Dem Labour-Chef Starmer droht ein Dämpfer

Eine Wiederholung des Wahlerfolgs von 2019 wäre ein Dämpfer für den Labour-Vorsitzenden Keir Starmer. Der 58-Jährige hatte die Labour Party nach dem Debakel bei der letzten Unterhauswahl von seinem Vorgänger Jeremy Corbyn übernommen. Zu Beginn der Corona-Krise war es Starmer noch gelungen, den Premierminister wegen dessen Schlingerkurses  in die Enge zu treiben. Am Ende rang sich Johnson aber doch dazu durch, einen Lockdown zu verhängen, der mit strikteren Beschränkungen verbunden war als überall sonst in Europa.

Johnson hat es auch diesem harten Lockdown zu verdanken, dass die Pandemie im Vereinigten Königreich fürs Erste schneller zu Ende geht als auf dem Kontinent. Selbst der „Guardian“, der den regierenden Konservativen traditionell kritisch gegenübersteht, titelte jüngst: „Es gibt Anlass zum Optimismus, weil die Zahl der Toten gegen Null geht“.

Entscheidung im Wahlkreis Hartlepool

Ob Johnson sich nach der Wahl am „Super-Donnerstag“ zumindest in England als Sieger fühlen kann, wird sich am leichtesten am Ausgang einer Nachwahl in Hartlepool ablesen lassen. Das Mandat für das Unterhaus muss in dem nordenglischen Wahlkreis neu vergeben werden, weil der dortige Labour-Abgeordnete zurückgetreten ist. Für Johnson wäre ein Sieg der konservativen Tories in Hartlepool ein Prestigegewinn. Seit der Wahlkreis im Jahr 1974 geschaffen wurde, ist die Labour Party  bei Parlamentswahlen dort stets die stärkste Partei gewesen.
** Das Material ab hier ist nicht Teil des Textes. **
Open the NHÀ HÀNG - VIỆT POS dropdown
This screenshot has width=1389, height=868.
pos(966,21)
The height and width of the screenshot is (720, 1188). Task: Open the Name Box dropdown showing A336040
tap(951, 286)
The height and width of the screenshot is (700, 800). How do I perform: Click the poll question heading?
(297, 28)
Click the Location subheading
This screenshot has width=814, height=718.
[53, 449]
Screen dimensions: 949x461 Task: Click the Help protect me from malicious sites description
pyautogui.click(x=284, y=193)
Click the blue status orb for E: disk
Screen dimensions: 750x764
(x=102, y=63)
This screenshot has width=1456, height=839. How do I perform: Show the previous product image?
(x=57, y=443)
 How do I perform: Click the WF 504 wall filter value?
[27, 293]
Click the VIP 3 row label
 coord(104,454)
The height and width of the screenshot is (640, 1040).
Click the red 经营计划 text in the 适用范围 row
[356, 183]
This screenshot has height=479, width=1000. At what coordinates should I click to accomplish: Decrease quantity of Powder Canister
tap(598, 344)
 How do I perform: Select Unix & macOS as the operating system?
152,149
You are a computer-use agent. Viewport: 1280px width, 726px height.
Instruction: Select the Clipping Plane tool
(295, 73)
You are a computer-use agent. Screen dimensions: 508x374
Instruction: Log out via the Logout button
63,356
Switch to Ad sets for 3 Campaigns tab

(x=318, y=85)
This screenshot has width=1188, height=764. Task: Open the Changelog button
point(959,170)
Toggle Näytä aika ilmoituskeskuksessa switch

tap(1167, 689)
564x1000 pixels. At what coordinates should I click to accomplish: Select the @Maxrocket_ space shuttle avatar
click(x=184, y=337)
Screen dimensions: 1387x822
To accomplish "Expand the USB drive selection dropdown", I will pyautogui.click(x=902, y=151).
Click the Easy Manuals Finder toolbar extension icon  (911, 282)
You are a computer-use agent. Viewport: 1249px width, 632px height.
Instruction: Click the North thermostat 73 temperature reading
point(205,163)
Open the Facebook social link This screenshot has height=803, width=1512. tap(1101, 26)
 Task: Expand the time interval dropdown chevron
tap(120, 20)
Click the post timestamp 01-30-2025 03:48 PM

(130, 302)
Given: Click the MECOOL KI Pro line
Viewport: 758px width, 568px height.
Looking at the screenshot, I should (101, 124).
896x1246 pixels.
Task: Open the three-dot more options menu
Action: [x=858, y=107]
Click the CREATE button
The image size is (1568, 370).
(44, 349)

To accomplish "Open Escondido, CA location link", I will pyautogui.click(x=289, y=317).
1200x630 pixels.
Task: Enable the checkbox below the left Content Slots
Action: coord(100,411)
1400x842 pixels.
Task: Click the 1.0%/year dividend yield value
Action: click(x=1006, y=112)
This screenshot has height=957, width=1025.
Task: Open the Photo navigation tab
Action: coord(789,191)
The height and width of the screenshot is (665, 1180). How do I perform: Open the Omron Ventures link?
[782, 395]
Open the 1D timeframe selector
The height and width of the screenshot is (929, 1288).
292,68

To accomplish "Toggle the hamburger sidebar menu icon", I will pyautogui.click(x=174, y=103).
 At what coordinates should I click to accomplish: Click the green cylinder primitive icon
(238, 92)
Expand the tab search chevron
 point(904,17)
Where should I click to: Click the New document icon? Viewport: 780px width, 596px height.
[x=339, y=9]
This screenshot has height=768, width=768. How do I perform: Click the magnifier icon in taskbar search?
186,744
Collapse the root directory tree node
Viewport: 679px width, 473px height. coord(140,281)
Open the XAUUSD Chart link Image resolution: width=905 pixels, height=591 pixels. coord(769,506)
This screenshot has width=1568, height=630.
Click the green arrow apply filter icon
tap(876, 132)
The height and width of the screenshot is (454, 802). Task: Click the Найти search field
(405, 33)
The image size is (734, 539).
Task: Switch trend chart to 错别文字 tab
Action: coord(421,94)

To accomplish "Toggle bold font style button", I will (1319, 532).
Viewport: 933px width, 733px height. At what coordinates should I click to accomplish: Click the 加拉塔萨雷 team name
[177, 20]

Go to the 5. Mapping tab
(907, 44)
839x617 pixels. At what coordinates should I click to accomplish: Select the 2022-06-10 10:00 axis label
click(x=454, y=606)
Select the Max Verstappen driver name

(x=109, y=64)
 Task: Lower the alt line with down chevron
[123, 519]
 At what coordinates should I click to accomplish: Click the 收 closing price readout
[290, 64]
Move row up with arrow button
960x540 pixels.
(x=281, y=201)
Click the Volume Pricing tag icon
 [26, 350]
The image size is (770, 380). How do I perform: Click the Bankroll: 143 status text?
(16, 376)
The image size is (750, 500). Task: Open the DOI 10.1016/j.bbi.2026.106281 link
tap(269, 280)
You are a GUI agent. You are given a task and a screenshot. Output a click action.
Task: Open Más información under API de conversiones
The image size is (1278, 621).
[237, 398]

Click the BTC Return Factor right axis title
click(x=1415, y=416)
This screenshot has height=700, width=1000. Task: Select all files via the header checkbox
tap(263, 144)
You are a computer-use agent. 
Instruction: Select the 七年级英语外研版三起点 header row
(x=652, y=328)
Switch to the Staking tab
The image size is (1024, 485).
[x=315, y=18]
Um die Kräfteverhältnisse in der Hafenstadt umzudrehen, kam  Johnson gleich zu mehreren Wahlkampfauftritten in die Region. Zuletzt reiste er zu Beginn der Woche an, um die Tory-Kandidatin Jill Mortimer zu unterstützen. Der Premierminister gab bei dem Besuch zwar zu, dass der Nordosten Englands für die Tories ein schwieriges Terrain sei. Aber in den letzten zwei Jahrzehnten habe sich seine Partei gewandelt und vertrete nun keineswegs mehr allein den Süden Englands, beteuerte  Johnson weiter.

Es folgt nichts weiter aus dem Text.